The drama stars Kelly Reilly (Mrs Henderson Presents, The Libertine) as Christine/Andromeda; Tom Hardy (Gideon's Daughter, The Virgin Queen, Sweeney Todd) as John Fleming; Jane Asher as Professor Madelaine Dawnay and David Haig as General Vandenberg.
In this contemporary adaptation by Richard Fell (The Quatermass Experiment) of Fred Hoyle and John Elliot's 1961 sci-fi classic an alien threat to humanity in the form of a radio signal deep in the Andromeda constellation provides instructions to build a computer.
In a very short period of time "the super computer" amasses a wealth of information about life on Earth and soon becomes more powerful than anyone could have ever anticipated.
Using its vast intelligence, and with the connivance of the MoD, it fashions a robot from flesh and blood to carry out its wishes.
Tom Hardy plays the heroic and brilliant scientist, John Fleming, who becomes by turns repelled and intoxicated by the icily beautiful humanoid computer that is created.
A massive 13 million viewers watched the original A for Andromeda, which now only exists only in small fragments.
Richard Fell says: "A for Andromeda is a true television classic tragically lost from the archives, and we are thrilled to be able to revive it.
"It is a gripping and, in the end, a poignant story, about what we would do if we were contacted by an alien intelligence.
"It raises themes about artificial intelligence, cloning, biological warfare and the political exploitation of science which are as important today as they were when it was written - if not more so.
"It is also a strange kind of love story, if a man can fall in love with a machine that is."
A for Andromeda shoots on location at Stanmore Air base and the Brecon Beacons.
Directed by John Strickland (Bodies, Hustle), the production is produced by Alison Willet (The Quatermass Experiment, The Lavender List) and executive produced by Richard Fell and Bethan Jones.
Filming completes on 21 February 2006.
Notes to Editors
British science fiction is enjoying a renaissance.
In April 2005 BBC FOUR adapted Nigel Kneale's cult series, The Quatermass Experiment, attracting the second largest audience that the channel had ever seen.

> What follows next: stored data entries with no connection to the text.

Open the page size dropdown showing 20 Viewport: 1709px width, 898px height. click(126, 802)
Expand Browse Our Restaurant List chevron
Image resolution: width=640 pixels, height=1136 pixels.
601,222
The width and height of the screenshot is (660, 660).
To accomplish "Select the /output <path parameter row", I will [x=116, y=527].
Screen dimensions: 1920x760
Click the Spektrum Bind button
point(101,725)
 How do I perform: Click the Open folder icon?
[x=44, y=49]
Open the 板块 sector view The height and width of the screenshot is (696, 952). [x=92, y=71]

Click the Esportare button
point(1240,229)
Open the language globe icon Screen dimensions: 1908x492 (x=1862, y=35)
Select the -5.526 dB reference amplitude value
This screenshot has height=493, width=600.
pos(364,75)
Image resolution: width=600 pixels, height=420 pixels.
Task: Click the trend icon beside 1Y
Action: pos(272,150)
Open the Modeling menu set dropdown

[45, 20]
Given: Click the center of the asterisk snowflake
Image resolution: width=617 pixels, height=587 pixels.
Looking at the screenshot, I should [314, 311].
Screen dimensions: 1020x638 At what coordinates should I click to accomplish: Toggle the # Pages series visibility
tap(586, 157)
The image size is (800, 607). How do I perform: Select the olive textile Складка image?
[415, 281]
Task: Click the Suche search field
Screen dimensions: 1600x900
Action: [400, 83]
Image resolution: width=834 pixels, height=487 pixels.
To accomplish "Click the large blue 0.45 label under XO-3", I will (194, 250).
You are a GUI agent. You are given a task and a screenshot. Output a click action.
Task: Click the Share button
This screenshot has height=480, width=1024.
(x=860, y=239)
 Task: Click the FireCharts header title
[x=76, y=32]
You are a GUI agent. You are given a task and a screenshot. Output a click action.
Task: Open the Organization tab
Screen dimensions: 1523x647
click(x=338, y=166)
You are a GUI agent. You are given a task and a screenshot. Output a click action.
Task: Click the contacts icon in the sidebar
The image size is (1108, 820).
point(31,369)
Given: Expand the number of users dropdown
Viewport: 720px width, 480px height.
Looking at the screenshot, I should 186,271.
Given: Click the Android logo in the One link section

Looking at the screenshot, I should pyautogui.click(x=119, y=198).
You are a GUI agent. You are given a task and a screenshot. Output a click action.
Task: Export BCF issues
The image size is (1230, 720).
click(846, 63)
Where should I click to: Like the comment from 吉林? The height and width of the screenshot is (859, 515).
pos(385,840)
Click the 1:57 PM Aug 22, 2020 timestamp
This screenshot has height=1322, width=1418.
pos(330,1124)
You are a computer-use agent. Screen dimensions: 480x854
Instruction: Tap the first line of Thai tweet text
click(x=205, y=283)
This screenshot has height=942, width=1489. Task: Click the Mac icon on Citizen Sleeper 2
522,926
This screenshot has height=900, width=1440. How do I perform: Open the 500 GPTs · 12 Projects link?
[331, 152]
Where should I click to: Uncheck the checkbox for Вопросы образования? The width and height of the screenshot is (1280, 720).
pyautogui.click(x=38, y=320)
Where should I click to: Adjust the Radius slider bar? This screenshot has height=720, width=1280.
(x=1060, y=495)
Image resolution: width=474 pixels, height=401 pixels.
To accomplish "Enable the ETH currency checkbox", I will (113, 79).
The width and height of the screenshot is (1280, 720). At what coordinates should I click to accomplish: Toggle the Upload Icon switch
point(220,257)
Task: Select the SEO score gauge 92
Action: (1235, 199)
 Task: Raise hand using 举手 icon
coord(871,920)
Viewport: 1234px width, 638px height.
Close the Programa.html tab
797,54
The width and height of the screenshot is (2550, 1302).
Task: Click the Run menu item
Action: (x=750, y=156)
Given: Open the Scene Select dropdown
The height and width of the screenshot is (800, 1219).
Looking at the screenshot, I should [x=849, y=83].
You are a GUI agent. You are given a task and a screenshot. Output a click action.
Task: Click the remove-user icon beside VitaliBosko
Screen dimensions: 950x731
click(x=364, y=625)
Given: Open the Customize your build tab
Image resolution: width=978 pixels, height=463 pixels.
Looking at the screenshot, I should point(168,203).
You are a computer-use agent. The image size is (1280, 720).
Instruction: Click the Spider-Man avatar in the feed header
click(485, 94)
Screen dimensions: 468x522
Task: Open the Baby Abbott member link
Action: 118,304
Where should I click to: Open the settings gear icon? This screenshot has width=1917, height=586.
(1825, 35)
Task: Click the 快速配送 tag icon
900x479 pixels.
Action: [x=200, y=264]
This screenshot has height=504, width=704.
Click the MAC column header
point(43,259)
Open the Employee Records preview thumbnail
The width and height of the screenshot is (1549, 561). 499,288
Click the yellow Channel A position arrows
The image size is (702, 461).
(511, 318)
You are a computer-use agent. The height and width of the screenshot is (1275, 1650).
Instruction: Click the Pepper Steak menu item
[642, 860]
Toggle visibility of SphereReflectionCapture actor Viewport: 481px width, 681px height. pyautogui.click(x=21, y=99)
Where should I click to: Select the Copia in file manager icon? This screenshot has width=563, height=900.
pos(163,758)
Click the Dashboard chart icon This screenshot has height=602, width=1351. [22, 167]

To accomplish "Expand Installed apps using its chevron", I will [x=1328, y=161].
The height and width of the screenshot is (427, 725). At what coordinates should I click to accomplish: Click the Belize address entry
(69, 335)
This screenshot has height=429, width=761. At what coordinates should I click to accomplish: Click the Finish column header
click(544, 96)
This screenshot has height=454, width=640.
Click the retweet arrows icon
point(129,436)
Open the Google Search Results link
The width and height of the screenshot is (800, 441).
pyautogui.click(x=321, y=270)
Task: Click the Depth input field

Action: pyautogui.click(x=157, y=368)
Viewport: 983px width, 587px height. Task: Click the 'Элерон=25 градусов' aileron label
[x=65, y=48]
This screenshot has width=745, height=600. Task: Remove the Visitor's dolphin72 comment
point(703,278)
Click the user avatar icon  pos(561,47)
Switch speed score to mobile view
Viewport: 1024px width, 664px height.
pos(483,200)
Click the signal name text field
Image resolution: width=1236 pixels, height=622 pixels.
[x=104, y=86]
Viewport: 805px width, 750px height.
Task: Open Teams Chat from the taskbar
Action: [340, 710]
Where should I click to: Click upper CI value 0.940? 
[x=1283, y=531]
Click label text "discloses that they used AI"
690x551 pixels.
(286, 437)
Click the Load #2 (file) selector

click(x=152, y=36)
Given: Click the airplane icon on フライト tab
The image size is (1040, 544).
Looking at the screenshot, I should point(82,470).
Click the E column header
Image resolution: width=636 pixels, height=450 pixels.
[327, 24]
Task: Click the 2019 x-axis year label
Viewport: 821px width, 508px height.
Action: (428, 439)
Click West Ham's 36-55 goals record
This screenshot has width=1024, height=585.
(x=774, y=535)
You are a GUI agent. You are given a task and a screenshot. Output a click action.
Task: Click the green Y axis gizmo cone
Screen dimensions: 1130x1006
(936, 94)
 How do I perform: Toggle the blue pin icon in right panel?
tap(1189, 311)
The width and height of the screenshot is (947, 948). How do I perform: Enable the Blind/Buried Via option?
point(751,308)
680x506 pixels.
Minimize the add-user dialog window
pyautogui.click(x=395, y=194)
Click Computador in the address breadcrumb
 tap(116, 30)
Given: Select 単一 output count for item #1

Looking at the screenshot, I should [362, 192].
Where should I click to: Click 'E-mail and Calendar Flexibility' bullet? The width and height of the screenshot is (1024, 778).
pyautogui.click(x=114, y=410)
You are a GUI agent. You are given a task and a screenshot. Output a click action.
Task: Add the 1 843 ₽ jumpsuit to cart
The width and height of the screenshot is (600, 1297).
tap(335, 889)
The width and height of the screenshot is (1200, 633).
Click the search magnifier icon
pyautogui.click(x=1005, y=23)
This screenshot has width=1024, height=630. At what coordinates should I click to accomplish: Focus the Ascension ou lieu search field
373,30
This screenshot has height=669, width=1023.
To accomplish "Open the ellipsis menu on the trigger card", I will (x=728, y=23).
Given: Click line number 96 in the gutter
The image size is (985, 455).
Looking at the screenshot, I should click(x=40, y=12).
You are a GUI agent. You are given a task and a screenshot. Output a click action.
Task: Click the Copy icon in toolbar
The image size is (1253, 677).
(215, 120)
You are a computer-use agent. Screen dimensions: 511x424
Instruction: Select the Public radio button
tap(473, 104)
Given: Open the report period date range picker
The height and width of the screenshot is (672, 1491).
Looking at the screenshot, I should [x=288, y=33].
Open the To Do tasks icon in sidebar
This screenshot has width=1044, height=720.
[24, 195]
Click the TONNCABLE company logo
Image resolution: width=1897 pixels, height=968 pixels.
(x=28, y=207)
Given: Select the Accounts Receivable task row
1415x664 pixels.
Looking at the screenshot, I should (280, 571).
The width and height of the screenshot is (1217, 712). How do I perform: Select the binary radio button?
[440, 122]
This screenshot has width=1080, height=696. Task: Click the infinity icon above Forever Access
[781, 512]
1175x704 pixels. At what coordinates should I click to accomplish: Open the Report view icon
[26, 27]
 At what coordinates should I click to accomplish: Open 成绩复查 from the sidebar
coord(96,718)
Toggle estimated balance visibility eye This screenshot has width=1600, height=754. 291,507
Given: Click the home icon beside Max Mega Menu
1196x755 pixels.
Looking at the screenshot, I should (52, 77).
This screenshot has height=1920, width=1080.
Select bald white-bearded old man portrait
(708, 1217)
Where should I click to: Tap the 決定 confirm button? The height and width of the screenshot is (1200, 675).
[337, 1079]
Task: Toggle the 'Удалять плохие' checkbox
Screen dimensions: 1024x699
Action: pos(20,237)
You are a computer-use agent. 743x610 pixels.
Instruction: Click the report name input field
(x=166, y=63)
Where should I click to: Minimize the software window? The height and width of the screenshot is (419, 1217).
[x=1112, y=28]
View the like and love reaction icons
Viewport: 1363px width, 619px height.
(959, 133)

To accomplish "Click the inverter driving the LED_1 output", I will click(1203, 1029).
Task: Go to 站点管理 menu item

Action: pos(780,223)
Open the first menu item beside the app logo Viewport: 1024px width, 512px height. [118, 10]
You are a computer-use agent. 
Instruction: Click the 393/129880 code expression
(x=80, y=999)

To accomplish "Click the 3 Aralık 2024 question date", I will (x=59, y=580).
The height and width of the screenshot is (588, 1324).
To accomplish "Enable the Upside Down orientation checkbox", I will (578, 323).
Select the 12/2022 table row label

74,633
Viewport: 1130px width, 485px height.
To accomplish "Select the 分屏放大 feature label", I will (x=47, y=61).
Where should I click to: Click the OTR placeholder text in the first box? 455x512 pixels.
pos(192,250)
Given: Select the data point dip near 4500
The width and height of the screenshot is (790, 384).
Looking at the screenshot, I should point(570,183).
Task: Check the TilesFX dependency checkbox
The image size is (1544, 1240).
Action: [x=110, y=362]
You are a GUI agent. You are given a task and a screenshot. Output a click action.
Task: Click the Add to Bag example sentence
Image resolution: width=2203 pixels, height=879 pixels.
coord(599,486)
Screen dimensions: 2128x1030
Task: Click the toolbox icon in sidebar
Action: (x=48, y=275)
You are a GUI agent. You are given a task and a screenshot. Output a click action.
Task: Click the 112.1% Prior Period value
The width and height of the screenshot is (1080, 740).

The success of this - together with the BBC's multi-award winning return of Doctor Who - has re-ignited an interest in the BBC's sci-fi heritage.
A for Andromeda was to the Sixties what The Quatermass trilogy was to the Fifties.
Remarkably ahead of its time, Fred Hoyle and John Elliot's series burst onto our television screens in 1961.
Together, Hoyle and Elliot produced one of the earliest and most compelling explorations into genetic cloning and the then fledgling science of computing that we have ever witnessed.
It was huge television hit which retains its cult following today.